A list of his compositions published by Breitkopf and Haertel include 93 Masses, 179 Motets, and 45 Hymns for the year, 68 Offertories, 3 books of Lamentations, 3 books of Litanies, 2 books of Magnificats, 4 books of Madrigals. A big list, isn’t it? But his activities covered a long period, and he composed to the time of his death (1594).
He had very few pupils whose names have come down to us.
Palestrina never had great wealth, and some biographers make him seem poverty-stricken and suffering. At any rate, he was granted his heart’s desire, to compose as much as he wanted to, and even if he was poor, he had the joy of success and the glory of being recognized as the greatest composer of his time in Italy. His works have outlived many other schools of composition, and today are looked upon as models of beauty and of masterly workmanship.
Palestrina was honored by burial in St. Peter’s, and on his tombstone are the words “Princeps Musicæ” (Prince of Music).
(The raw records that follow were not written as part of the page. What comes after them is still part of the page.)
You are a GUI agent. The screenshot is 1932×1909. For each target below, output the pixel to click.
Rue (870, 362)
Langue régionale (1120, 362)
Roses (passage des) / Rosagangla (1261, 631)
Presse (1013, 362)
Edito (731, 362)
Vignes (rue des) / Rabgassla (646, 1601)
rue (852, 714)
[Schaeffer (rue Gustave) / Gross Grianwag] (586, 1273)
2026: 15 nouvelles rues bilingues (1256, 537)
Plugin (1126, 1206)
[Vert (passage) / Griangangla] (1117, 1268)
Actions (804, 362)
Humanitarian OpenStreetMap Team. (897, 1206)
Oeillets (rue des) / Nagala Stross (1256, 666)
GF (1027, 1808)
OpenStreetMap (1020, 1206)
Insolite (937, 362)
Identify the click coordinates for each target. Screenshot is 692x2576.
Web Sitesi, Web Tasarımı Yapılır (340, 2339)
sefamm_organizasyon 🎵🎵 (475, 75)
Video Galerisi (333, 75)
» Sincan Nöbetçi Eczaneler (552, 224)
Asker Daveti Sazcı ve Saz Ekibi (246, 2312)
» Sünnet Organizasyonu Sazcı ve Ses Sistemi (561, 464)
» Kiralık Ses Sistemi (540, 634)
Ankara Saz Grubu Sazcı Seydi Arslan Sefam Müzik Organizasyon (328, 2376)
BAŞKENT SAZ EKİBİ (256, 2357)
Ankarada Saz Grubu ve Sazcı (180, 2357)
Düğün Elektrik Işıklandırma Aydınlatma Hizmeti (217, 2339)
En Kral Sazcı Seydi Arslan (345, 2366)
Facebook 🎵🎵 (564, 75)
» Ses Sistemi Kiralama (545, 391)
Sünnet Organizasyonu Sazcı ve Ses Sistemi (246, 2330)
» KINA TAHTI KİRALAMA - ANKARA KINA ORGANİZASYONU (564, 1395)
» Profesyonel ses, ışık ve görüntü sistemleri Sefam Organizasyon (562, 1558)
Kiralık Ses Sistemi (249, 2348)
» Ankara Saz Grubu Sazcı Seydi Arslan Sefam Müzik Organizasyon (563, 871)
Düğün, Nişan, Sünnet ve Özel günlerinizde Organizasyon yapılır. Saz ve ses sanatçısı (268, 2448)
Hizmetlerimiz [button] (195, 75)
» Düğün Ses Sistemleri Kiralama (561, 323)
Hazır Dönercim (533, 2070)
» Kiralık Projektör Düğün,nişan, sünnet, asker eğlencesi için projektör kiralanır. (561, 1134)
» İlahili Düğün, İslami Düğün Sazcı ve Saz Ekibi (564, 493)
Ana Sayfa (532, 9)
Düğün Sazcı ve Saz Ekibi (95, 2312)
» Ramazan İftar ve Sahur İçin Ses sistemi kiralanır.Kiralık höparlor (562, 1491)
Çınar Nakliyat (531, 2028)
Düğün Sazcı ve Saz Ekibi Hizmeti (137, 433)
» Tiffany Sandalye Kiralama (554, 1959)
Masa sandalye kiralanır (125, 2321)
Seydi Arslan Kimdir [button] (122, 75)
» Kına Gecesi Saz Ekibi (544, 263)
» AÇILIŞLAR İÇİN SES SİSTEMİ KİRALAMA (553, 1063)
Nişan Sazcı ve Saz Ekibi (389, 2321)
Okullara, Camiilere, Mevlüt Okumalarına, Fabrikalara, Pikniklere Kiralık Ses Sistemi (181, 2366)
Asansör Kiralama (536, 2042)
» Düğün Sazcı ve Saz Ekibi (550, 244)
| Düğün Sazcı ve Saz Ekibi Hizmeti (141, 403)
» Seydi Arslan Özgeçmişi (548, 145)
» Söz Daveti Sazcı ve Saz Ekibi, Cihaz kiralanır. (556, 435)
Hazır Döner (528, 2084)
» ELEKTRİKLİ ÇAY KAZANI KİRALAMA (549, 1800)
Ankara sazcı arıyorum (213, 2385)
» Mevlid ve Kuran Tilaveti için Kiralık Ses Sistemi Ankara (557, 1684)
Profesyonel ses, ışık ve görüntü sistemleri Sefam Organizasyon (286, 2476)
You must not think that Palestrina was the only famous Italian composer of the 16th century, for Constanza Festa who died before Palestrina did his important work is called the first Italian master of the polyphonic school. There were also Animuccia, Andrea Gabrieli, and Andrea’s nephew Giovanni Gabrieli. Giovanni was a Venetian, and the Venetians loved rich coloring in everything, even in their music. Gabrieli tried to get it by using cornets, trombones and violins with the organ, which at that time could not make a crescendo, that is, its volume could not be increased, but as these instruments could all be played soft or loud with crescendo effects, he created a color or quality that never had been before.